ネットの「子宝の神様 木村さん」が超人気

   ネット上ではここ数年「子宝の神様 木村さん」の画像が、妊娠菌とともに拡散している。ウェブサイト「子宝の神様 木村さん」によると、2000年頃、「木村さん」なる人物が中国の民芸店にあった、日本の七福神の1つ「布袋さん」に似た泥人形に一目ぼれし、日本に持ち帰ったのが始まり。友人に泥人形を贈ると、すぐにオメデタ。その友人が不妊症で悩む人に人形を見せると即妊娠。こうして半年以内に8人中7人が妊娠したとか。この泥人形が「子宝の神様 木村さん」で、人形のイラストや写真がネット上でアップされ、その画像をスマートフォンの待ち受けにすると妊娠するという都市伝説が広まっている。

   育児ママのブログ「にぃ嫁さんち 新米ママ奮戦記」の女性もその恩恵にあずかった1人だそうだ。「子宝の神 木村さんの妊娠菌が半端なかった件」(2014年5月29付)の中で、「木村さん」のイラストをアップしながらこう紹介している(要約抜粋)。
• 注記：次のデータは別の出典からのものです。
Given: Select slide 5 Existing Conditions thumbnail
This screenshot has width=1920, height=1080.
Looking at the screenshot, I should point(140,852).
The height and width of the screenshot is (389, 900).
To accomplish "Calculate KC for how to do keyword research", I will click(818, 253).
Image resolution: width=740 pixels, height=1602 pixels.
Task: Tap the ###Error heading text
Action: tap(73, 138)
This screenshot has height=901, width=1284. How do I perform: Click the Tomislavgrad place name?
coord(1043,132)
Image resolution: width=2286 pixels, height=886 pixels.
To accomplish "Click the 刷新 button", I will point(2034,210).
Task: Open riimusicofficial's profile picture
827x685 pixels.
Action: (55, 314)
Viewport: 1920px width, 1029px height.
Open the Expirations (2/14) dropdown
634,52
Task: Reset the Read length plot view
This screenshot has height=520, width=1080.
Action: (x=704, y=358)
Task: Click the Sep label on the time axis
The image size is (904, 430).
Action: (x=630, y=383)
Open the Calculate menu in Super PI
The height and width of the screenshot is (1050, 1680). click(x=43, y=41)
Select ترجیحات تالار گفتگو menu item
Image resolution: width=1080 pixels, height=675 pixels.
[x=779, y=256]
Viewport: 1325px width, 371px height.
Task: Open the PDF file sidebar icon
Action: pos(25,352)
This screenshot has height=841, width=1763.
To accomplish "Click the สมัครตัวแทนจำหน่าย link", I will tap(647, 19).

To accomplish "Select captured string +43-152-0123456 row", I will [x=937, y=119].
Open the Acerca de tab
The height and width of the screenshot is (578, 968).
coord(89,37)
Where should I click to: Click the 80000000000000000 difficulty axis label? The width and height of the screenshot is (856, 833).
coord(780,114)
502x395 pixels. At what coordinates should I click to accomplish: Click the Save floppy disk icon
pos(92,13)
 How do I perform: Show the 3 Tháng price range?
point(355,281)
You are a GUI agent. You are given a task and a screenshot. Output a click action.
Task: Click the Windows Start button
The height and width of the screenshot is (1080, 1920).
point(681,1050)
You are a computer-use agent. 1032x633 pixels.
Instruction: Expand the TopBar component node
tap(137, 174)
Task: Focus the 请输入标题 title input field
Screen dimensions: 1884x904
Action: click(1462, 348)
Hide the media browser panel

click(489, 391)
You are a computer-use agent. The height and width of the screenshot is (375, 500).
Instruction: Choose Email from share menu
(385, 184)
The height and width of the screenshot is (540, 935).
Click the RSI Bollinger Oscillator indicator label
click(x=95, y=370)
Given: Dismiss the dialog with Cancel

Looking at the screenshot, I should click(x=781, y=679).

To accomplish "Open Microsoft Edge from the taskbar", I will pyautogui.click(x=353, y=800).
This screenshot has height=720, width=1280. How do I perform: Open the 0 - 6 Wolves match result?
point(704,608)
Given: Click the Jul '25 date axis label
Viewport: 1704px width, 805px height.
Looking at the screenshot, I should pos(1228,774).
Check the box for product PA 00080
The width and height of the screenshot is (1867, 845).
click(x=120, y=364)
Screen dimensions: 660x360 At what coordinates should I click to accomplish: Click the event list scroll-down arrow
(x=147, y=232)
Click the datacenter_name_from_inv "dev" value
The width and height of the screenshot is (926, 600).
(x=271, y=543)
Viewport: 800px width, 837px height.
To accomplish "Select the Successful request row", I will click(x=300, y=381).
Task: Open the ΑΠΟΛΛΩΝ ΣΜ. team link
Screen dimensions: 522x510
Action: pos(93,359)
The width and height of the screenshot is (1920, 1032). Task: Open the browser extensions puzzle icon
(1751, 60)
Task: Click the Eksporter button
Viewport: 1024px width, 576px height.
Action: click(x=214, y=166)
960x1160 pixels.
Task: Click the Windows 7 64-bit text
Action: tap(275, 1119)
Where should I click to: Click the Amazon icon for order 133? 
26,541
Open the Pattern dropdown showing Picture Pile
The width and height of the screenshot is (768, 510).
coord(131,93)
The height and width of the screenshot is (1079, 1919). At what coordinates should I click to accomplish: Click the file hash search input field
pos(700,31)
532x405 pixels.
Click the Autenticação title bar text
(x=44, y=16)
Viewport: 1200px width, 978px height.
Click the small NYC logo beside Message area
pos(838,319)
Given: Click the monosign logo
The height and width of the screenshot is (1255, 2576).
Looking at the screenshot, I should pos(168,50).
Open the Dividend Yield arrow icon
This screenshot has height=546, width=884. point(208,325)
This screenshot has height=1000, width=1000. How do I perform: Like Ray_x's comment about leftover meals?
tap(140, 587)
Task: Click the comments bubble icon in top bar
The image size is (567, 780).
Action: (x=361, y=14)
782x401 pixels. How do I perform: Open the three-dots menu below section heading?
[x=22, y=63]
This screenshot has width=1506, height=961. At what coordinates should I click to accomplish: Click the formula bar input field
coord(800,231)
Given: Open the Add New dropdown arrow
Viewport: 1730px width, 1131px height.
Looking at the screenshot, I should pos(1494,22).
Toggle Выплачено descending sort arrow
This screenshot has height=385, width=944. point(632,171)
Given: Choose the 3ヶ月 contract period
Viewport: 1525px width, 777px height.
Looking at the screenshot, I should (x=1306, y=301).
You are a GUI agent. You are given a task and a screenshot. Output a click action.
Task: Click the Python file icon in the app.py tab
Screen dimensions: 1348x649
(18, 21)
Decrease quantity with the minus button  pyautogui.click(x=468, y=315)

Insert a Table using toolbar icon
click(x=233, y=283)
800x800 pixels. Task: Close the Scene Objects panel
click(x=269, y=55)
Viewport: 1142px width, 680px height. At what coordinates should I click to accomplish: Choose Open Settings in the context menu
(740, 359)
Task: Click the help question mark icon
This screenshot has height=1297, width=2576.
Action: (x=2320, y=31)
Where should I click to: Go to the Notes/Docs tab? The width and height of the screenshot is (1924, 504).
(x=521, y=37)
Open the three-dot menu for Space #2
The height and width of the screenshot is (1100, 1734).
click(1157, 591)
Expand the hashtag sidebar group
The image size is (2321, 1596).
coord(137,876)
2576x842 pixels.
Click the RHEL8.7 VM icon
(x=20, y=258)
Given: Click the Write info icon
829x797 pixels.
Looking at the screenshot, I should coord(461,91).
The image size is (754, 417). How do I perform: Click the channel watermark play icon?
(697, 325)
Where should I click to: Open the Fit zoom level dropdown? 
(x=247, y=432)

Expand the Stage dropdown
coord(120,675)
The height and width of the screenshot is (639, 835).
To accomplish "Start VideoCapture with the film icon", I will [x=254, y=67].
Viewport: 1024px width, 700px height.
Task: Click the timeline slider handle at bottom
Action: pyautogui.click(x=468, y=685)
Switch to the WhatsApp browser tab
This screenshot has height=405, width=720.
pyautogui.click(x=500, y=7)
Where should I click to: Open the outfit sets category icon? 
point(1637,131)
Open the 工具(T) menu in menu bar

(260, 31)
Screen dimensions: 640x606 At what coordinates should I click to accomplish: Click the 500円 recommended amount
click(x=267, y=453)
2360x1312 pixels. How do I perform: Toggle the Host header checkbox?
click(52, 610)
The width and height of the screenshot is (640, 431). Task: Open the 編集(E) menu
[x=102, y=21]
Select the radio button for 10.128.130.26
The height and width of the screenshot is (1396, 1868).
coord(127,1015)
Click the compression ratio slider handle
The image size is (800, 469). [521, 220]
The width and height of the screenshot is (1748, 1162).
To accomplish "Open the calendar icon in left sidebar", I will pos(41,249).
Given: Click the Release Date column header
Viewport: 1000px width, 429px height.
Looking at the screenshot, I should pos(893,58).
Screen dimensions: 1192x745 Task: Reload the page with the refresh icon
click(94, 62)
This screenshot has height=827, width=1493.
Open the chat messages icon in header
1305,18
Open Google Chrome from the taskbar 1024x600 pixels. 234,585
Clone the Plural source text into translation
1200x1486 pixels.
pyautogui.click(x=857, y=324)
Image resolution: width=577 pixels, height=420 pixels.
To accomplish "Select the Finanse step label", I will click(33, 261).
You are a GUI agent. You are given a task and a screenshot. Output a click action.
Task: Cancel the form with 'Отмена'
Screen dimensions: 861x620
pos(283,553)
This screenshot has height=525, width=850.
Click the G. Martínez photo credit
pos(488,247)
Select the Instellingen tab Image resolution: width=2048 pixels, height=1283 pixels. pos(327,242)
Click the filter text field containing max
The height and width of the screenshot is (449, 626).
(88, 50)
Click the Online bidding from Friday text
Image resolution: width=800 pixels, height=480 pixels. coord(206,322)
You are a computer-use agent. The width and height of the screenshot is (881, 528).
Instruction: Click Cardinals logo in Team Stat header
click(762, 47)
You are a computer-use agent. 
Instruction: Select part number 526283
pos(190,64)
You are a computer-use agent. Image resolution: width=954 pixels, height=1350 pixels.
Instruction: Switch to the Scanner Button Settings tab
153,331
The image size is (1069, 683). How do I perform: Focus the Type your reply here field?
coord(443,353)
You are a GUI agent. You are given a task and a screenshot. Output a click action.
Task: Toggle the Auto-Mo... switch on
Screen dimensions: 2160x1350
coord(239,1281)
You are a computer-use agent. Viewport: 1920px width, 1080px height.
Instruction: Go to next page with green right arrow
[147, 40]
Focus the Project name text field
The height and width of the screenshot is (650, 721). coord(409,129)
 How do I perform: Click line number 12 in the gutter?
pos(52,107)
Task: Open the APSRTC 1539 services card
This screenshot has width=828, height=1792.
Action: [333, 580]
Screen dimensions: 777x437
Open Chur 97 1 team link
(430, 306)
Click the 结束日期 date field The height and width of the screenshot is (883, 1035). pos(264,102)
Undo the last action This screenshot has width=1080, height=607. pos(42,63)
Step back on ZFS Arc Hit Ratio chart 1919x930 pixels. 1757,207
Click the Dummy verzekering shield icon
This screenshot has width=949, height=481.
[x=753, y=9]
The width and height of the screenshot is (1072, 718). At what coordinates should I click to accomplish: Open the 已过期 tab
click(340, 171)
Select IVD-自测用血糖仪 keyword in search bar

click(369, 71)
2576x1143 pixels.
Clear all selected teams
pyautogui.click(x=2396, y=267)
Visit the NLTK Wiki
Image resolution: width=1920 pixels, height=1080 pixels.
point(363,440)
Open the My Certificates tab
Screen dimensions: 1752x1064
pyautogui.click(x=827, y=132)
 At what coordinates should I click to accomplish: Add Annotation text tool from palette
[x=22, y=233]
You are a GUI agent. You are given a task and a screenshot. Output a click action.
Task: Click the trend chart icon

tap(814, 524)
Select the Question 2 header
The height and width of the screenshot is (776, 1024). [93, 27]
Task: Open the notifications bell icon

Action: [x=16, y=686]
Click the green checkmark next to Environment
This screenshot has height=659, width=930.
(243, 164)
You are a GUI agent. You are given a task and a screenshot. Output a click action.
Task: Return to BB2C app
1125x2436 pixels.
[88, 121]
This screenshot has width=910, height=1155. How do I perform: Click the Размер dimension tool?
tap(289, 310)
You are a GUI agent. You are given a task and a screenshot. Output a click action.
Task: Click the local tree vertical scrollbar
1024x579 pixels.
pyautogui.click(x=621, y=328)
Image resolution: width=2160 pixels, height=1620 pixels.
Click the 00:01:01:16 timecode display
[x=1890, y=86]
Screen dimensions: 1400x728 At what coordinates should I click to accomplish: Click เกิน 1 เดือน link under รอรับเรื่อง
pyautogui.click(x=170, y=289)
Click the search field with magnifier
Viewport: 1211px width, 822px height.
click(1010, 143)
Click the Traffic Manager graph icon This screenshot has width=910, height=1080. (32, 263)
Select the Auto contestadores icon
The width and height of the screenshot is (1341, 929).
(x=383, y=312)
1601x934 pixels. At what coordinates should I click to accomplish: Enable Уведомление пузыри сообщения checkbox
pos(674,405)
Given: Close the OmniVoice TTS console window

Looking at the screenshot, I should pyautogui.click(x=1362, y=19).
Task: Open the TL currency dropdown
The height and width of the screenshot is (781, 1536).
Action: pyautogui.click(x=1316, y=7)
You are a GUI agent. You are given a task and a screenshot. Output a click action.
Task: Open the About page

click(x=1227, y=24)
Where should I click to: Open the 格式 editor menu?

「私も御利益があればいいなあ~と、軽い気持ちでスマホのロック画面の守り神として使用したところ、その月に即☆妊娠! 木村さんの妊娠菌、凄まじすぎる! この画像に妊娠菌をたっぷり繁殖させておきましたので、よかったらクリックして落としてくださいネ」

   これに対して、女性たちの反応が相次いだ。

「私も木村さんをいただいてもいいでしょうか。妊娠菌をもらえたらとってもうれしいです。今月無事授かれますように」
    「そんなに効き目あるとは、試してみる価値アリですね。赤ちゃんウェルカーム」

なんと女性の1割が「妊娠菌」を信じている

   ところで、「妊娠菌」を迷信と侮るなかれ。女性の1割以上が妊娠の不思議な連鎖を信じているようだ。働く女性向けサイト「マイナビウーマン」(2015年10月17日付)が「友人が立て続けに妊娠したり、妊娠がうつったりしたと思ったことはないですか? いわゆる『妊娠菌』の存在を感じたことはないですか?」と22~34歳の女性189人にアンケート調査した。すると、11%が「はい」と答え、89%が「いいえ」と答えた。「はい」と答えた人は次のような経験を語った。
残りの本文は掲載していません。